Problems arose when shaping the finished tiles. Initial plans called for a large number of identical flat tiles, varying only in thickness and trimmed to fit at the time of installation. But flat tiles on the curved sur­face of the Shuttle produced a faceted surface that promoted the onset of turbulence in the airflow, resulting in higher rates of heating. The tiles

then would have had to be thicker, which threatened to add weight. The alternative was an external RSI contour closely matching that of the orbit – er’s outer surface. Lockheed expected to produce 34,000 tiles for each orbiter, grouping most of them in arrays of two dozen or so and machin­ing their back faces, away from the glazed coating, to curves matching the contours of the Shuttle’s aluminum skin. Each of the many thou­sands of tiles was to be individually numbered, and none had precisely the same dimensions. Instead, each was defined by its own set of dimen­sions. This cost money, but it saved weight.

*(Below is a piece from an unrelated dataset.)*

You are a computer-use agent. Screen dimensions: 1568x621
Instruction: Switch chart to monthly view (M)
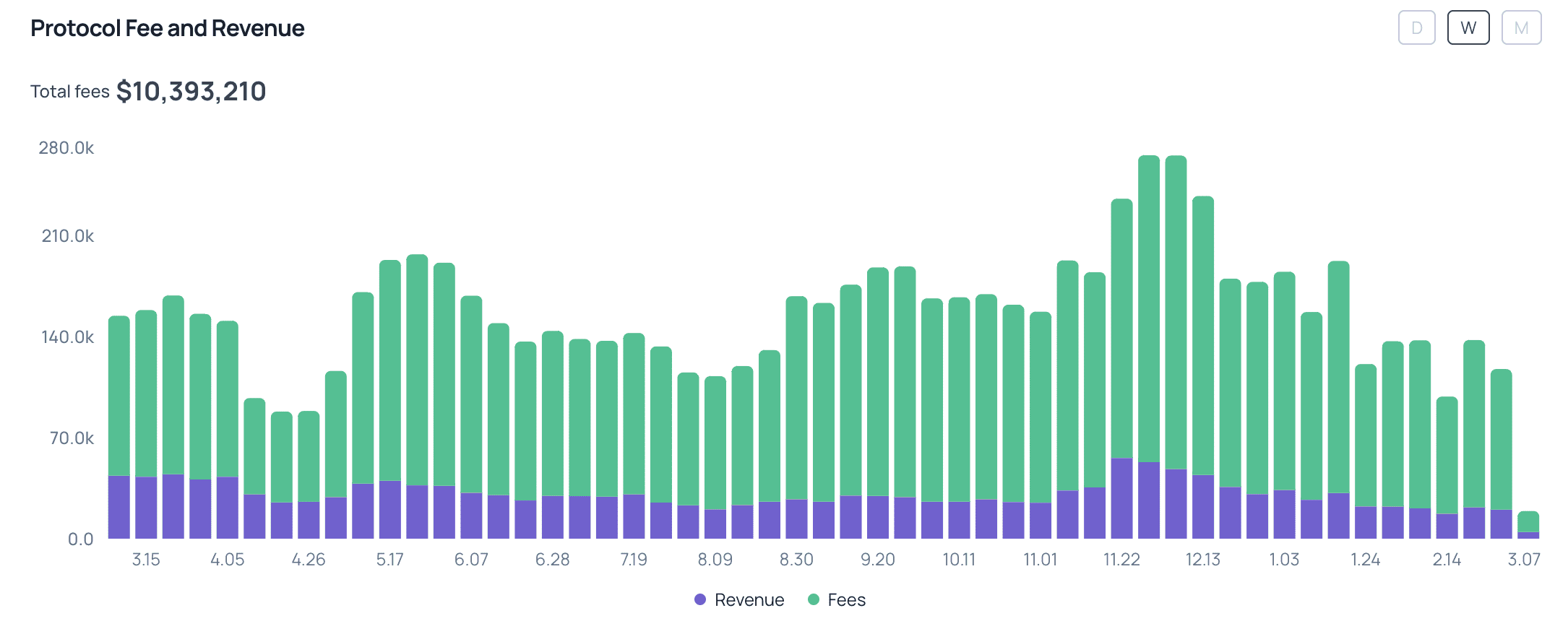[x=1521, y=28]
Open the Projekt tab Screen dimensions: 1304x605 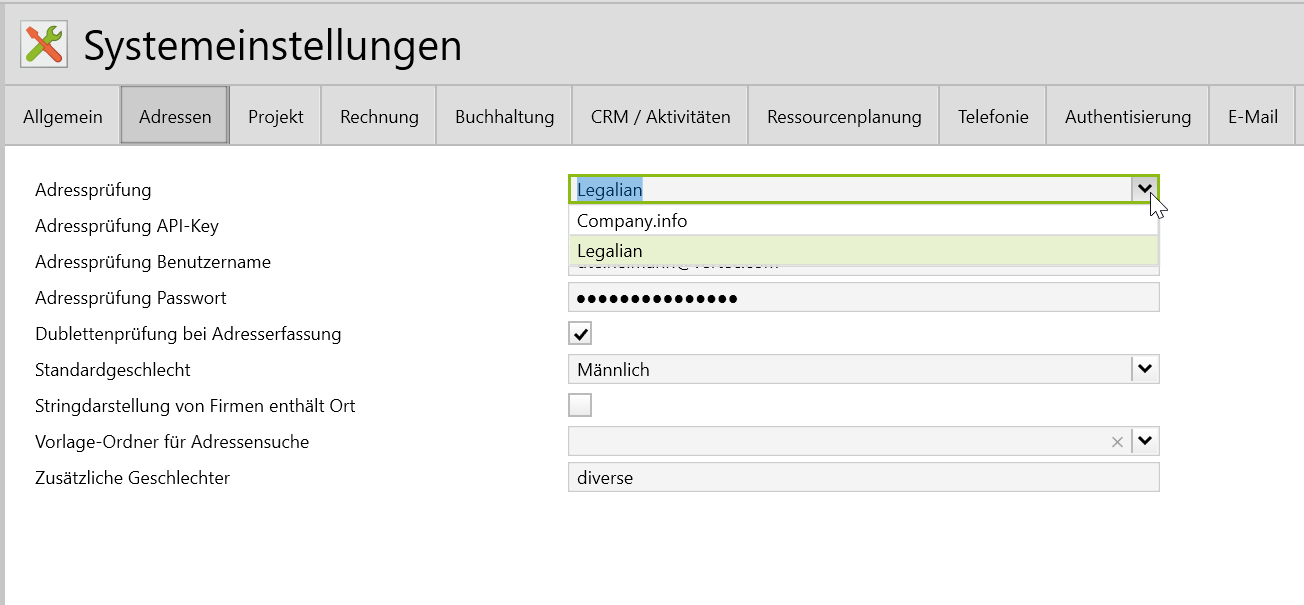point(276,117)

Difficulties also arose in the development of coatings. The first good one, LI-0042, was a borosilicate glass that used silicon carbide to enhance its high-temperature thermal emissivity. It dated to the late 1960s; a vari­ant, LI-0050, initially was the choice for operational use. This coating easily withstood the rated temperature of 2,300 °F, but in tests, it persis­tently developed hairline cracks after 20 to 60 thermal cycles. This was unacceptable; it had to stand up to 100 such cycles. The cracks were too small to see with the unaided eye and did not grow large or cause tile failure. But they would have allowed rainstorms to penetrate the tiles during the weeks that an orbiter was on the ground between missions, with the rain adding to the launch weight. Help came from NASA Ames, where researchers were close to Lockheed, both in their shared interests and in their facilities being only a few miles apart. Howard Goldstein at Ames, a colleague of the branch chief, Howard Larson, set up a task group and brought in a consultant from Stanford University, which also was just up the road. They spent less than $100,000 in direct costs and came up with a new and superior coating called reaction-cured glass. Like LI-0050, it was a borosilicate, consisting of more than 90 percent silica along with boria or boron oxide along with an emittance agent. The agent in LI-0050 had been silicon carbide; the new one was silicon tetraboride, SiB4. During glazing, it reacted with silica in a way that increased the level of boria, which played a critical role in controlling the coating’s thermal expansion. This coating could be glazed at lower temperature than LI-0050 could, reducing the residual stress that led to the cracking. SiB4 oxidized during reentry, but in doing so, it produced boria and silica, the ingredients of the glass coating itself.[611]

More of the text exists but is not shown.